Marco Odermatt und Loïc Meillard bilden an den Olympischen Spielen von Milano Cortina in der Team-Kombination das Duo Schweiz 1.
Die weiteren Schweizer Tandems:
- Franjo von Allmen und Tanguy Nef
- Alexis Monney und Daniel Yule
- Stefan Rogentin und Matthias Iten
Bestmögliches Aufgebot
Damit schickt Swiss-Ski die selben 4 Speed-Fahrer an den Start, die bereits die Abfahrt vom Samstag bestritten haben.

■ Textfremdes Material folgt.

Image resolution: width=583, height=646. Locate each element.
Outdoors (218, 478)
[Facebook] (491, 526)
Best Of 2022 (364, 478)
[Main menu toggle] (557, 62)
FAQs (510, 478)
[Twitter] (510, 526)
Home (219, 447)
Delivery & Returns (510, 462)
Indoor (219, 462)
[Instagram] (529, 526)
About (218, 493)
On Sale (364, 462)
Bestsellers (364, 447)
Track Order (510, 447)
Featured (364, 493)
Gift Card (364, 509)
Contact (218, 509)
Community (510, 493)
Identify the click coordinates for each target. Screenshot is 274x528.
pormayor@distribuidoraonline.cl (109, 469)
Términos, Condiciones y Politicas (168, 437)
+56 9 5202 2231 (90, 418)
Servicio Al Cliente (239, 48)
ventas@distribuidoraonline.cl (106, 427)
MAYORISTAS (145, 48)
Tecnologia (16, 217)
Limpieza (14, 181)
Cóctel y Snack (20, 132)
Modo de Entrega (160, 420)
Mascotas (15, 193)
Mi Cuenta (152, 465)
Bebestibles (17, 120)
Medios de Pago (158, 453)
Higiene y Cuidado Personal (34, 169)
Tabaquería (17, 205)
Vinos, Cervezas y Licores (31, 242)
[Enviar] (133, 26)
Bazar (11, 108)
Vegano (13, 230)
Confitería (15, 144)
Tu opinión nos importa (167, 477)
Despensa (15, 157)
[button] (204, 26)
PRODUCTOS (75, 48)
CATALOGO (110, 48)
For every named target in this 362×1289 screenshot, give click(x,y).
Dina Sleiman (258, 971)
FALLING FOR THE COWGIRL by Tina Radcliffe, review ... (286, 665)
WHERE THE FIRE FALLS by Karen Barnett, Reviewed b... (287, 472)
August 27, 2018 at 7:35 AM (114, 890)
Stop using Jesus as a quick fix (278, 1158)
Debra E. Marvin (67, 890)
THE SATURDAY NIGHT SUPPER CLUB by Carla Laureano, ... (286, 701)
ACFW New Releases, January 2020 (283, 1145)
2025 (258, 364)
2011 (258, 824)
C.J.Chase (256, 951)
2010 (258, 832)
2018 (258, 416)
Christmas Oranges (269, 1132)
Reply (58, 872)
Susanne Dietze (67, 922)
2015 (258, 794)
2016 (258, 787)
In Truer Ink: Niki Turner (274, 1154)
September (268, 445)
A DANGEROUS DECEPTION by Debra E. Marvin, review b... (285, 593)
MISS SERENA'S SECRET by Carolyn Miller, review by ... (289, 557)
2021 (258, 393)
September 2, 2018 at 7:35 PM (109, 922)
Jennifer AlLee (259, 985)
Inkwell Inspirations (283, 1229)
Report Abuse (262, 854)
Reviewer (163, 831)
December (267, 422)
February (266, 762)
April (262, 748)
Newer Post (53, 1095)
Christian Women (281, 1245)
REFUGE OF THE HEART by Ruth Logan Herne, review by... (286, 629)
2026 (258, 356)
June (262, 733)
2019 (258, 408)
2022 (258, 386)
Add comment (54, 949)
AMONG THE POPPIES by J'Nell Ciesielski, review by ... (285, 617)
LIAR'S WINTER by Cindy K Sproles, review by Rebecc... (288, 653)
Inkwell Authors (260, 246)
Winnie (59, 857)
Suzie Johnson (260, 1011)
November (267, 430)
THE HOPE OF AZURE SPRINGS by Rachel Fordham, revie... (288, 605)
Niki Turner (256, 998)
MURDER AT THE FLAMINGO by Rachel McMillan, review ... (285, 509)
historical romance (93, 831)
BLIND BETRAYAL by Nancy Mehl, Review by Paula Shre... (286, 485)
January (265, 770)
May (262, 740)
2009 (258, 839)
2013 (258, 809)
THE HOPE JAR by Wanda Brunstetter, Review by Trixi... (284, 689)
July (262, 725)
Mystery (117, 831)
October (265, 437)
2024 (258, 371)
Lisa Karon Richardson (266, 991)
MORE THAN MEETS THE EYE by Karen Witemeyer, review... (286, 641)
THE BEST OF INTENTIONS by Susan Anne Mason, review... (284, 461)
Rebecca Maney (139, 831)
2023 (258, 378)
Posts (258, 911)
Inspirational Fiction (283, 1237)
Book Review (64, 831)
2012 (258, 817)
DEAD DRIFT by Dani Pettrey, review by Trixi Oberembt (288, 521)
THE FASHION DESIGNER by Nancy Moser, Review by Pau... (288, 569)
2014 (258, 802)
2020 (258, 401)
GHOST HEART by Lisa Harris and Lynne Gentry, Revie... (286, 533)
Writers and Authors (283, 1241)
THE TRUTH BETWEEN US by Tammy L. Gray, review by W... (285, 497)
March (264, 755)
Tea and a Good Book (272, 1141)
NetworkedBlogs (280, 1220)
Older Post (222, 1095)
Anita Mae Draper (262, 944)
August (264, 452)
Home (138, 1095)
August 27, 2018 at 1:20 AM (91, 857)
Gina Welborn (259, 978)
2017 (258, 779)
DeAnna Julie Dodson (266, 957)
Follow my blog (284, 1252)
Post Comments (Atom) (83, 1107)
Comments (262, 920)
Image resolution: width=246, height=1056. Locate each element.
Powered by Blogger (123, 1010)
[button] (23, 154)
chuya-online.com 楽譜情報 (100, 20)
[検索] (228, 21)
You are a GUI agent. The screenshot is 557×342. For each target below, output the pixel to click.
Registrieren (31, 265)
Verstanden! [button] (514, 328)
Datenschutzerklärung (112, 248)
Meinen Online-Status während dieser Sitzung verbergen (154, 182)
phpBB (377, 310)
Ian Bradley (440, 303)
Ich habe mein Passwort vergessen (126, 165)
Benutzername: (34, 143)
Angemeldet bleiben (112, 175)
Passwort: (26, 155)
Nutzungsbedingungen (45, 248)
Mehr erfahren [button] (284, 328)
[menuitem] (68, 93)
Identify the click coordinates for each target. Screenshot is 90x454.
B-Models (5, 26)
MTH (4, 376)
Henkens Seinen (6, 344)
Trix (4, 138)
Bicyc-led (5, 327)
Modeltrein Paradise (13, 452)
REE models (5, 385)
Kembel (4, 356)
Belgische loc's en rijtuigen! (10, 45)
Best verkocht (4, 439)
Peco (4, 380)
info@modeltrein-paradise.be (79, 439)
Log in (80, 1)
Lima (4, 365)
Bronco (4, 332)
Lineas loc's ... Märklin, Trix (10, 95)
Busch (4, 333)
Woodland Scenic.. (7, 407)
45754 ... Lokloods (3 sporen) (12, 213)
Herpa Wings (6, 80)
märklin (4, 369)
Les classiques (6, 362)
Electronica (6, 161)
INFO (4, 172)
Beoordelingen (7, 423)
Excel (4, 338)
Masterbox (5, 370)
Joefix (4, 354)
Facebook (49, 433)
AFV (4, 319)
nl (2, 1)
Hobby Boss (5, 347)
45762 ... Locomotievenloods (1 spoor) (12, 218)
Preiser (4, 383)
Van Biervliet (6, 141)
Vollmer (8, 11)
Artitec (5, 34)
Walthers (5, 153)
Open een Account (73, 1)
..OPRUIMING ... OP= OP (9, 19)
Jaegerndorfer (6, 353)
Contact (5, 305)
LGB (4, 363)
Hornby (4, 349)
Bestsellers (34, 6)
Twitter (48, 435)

Niels Hintermann, der im Training das interne Duell mit Stefan Rogentin um eine Selektion in der Abfahrt verloren hat, bleibt ohne Einsatz. Die besten 4 Schweizer Slalom-Fahrer aus dem Weltcup machen das Top-Aufgebot perfekt.
Die Schweiz will beim erstmals an den Olympischen Spielen ausgetragenen Wettbewerb, bei dem pro Team je eine Abfahrt und ein Slalom-Lauf absolviert werden, den Coup von der WM im letzten Jahr wiederholen. Damals feierte das Schweizer Team in Saalbach durch von Allmen/Meillard, Monney/Nef und Rogentin/Marc Rochat einen Dreifach-Sieg. Odermatt hatte aufgrund des eng getakteten Zeitplans auf einen Start verzichtet.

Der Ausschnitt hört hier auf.